IFS Parts Work in Session: A Therapist Practical Guide

By Kristen McClure, MSW, LCSW | TherapistWorksheet.com

Internal Family Systems is one of the fastest-growing therapy models in practice — and one of the most experientially different from traditional talk therapy. If you have been trained primarily in cognitive or behavioral approaches, IFS requires a genuine shift in how you understand the mind and how you conduct sessions.


The Core IFS Model

IFS, developed by Richard Schwartz, proposes that the mind is naturally multiple — that we all have internal “parts” with their own perspectives, feelings, memories, and motivations. This is not pathology. It is how minds work. Psychological suffering arises when parts are in conflict, when parts carry burdens from past experiences, or when parts have been exiled and are trying to get attention through extreme behaviors.

The model has three categories of parts:

  • Exiles — parts that carry pain, shame, or trauma, often from childhood. They have been pushed out of awareness because their experience is too intense or threatening.
  • Managers — parts that try to keep the system functioning by controlling behavior, managing how the person is perceived, and preventing exiles from surfacing (perfectionism, pleasing, overworking).
  • Firefighters — parts that react when exiles break through, using extreme strategies to suppress the pain quickly (substance use, self-harm, dissociation, rage).

At the center of the model is Self — not a part, but the core of who the person is. Self has qualities of curiosity, calm, clarity, compassion, confidence, creativity, courage, and connectedness. The goal of IFS is not to eliminate parts but to unburden them and help the person lead their life from Self.

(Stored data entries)
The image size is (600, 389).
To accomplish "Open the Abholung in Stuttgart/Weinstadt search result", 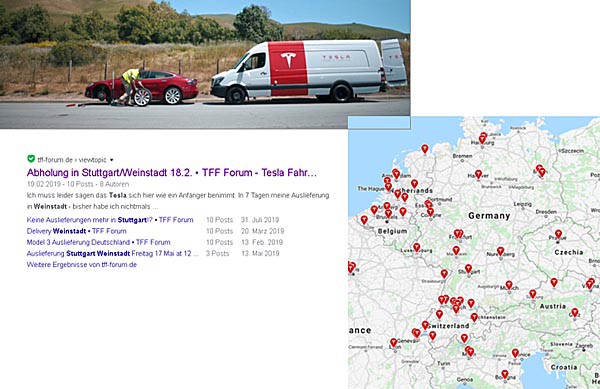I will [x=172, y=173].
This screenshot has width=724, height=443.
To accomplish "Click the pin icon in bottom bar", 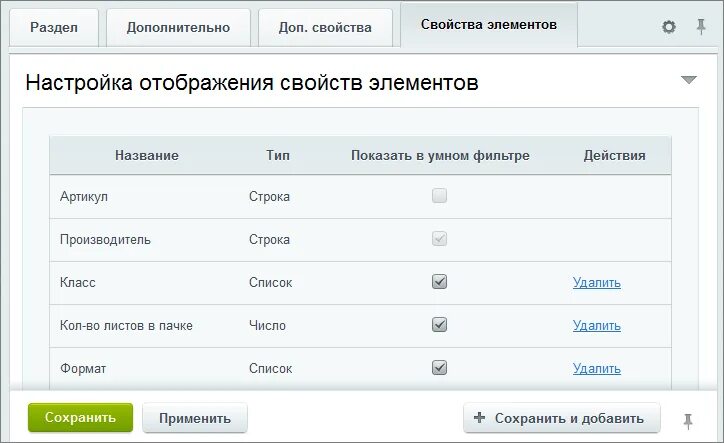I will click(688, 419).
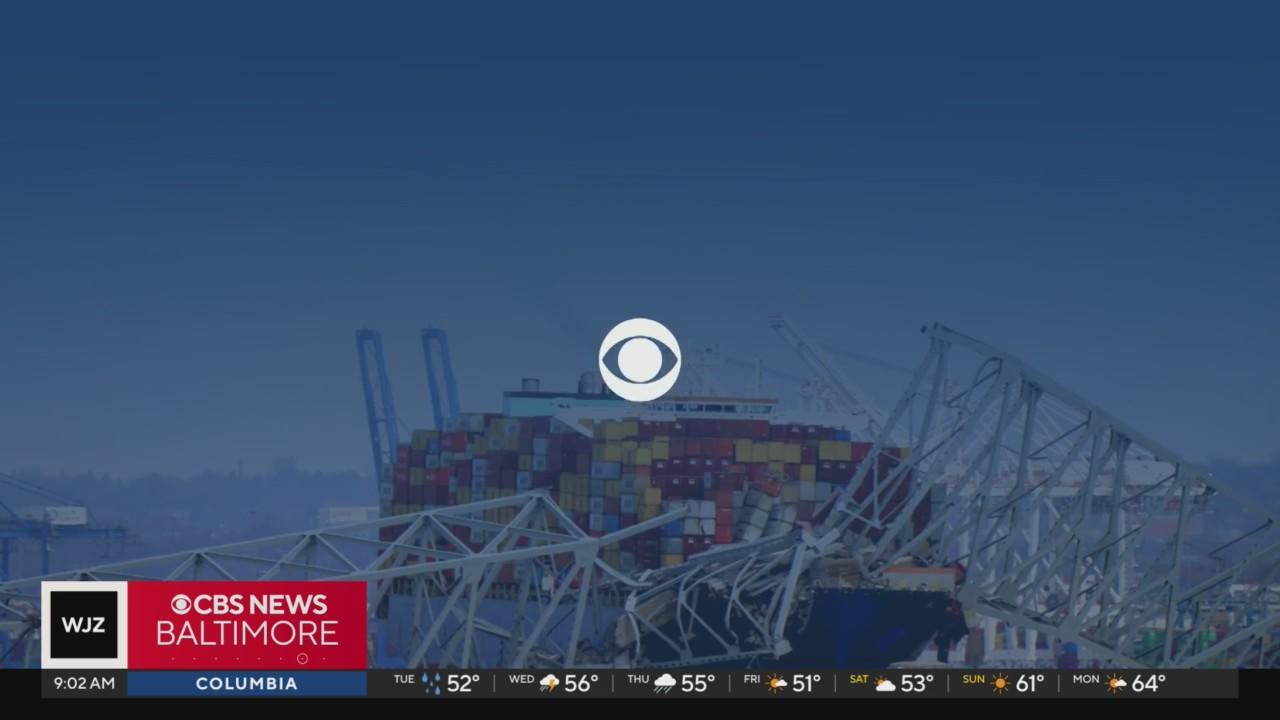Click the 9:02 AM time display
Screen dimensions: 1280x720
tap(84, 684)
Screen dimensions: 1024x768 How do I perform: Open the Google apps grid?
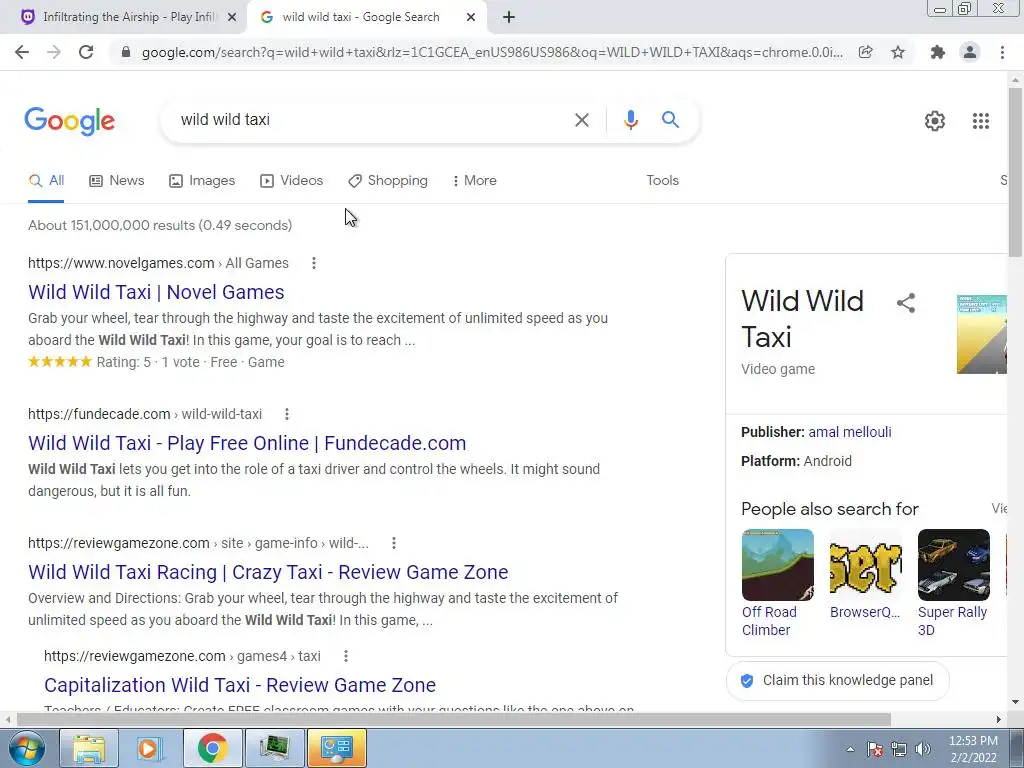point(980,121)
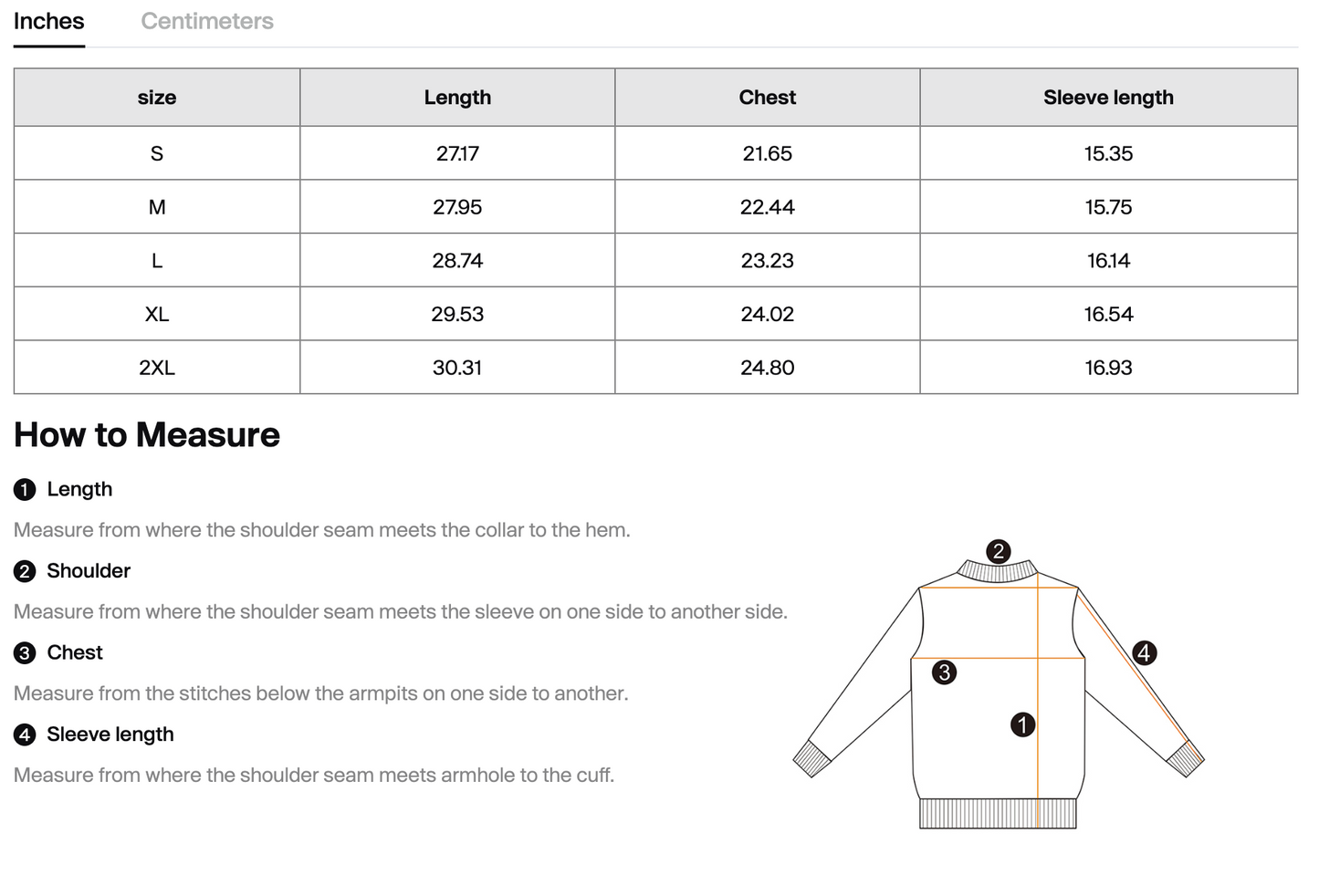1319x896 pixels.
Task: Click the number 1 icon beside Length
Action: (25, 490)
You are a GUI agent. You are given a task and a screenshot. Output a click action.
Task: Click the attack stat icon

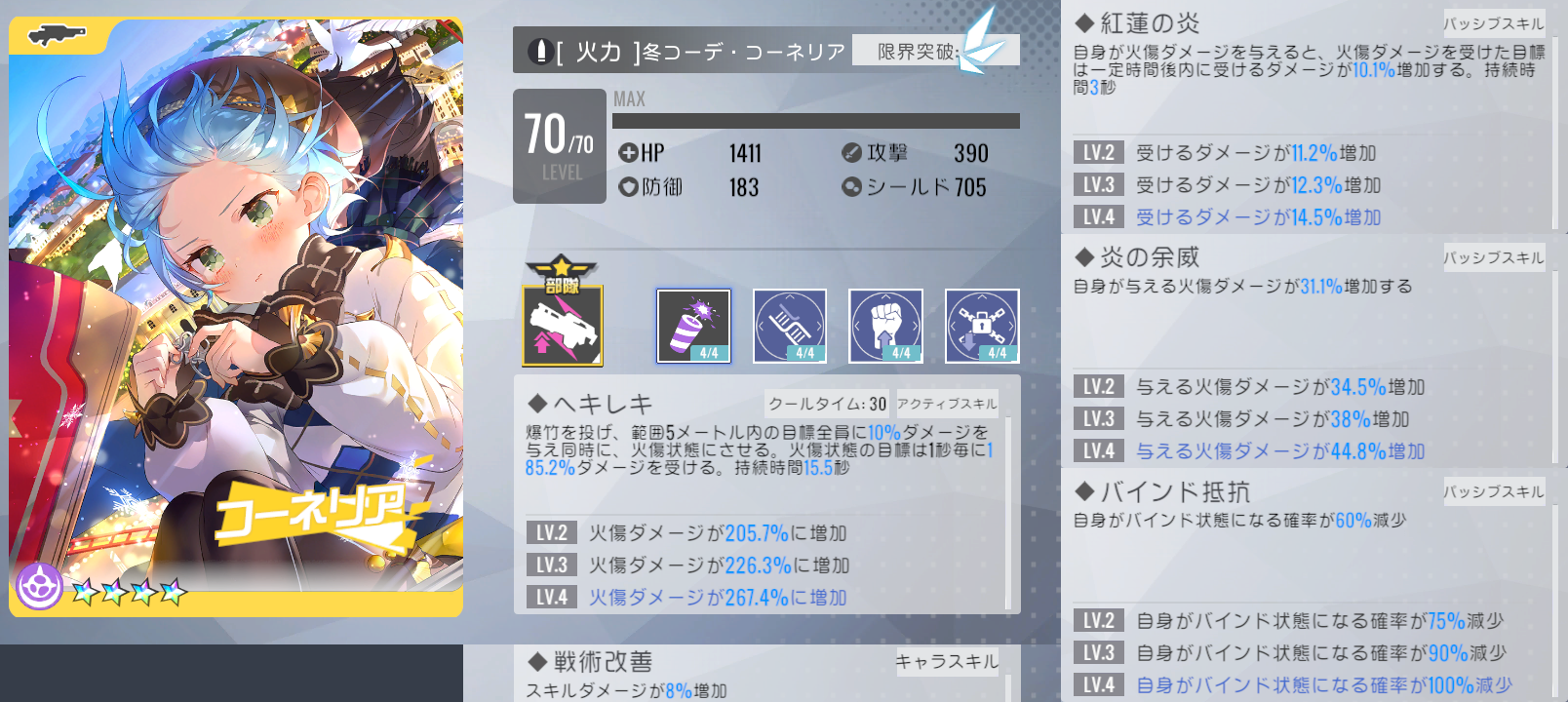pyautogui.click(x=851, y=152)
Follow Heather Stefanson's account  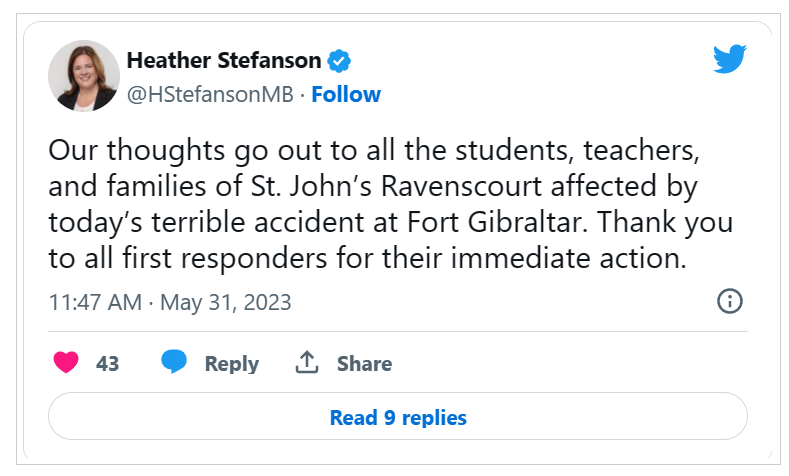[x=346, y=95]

» WHAT YOU WILL DO
1. Reproduce the part of the text on Internal Family Systems starting with "The model has" and going on through "intense or threatening.".
2. In the text on Internal Family Systems, which category of parts reacts when exiles break through?
The data shown here has no connection to the text on Internal Family Systems.

» SOLUTIONS BELOW
1.
The model has three categories of parts:

  • Exiles — parts that carry pain, shame, or trauma, often from childhood. They have been pushed out of awareness because their experience is too intense or threatening.

2. Firefighters